[What this task involves] Please repeat the line that has "Image resolution: width=244" and all lines after it, exactly as they appear, through the end of the entries.

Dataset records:
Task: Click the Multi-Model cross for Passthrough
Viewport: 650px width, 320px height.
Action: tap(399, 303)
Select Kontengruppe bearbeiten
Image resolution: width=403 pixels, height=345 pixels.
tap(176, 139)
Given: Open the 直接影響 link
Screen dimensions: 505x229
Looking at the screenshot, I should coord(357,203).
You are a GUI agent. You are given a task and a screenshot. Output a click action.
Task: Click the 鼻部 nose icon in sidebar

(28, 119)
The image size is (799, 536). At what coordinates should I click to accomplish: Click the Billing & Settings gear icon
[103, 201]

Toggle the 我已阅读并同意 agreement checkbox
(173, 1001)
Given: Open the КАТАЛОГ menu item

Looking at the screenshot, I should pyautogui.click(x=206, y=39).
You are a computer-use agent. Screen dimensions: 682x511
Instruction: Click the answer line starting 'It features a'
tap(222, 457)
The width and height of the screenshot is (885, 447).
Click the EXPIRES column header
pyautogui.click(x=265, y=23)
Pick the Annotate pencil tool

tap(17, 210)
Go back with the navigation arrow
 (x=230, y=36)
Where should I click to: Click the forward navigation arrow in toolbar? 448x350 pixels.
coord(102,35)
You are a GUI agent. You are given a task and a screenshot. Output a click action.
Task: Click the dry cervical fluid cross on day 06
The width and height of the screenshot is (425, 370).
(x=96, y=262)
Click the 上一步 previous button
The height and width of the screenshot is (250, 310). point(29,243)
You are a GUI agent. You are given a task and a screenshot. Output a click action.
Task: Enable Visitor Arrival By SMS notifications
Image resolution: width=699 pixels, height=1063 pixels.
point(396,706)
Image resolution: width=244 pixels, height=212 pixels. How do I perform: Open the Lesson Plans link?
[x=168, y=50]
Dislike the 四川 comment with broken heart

[Your response]
Image resolution: width=244 pixels, height=212 pixels. How do I perform: Open the Lesson Plans link?
[x=168, y=50]
Dislike the 四川 comment with broken heart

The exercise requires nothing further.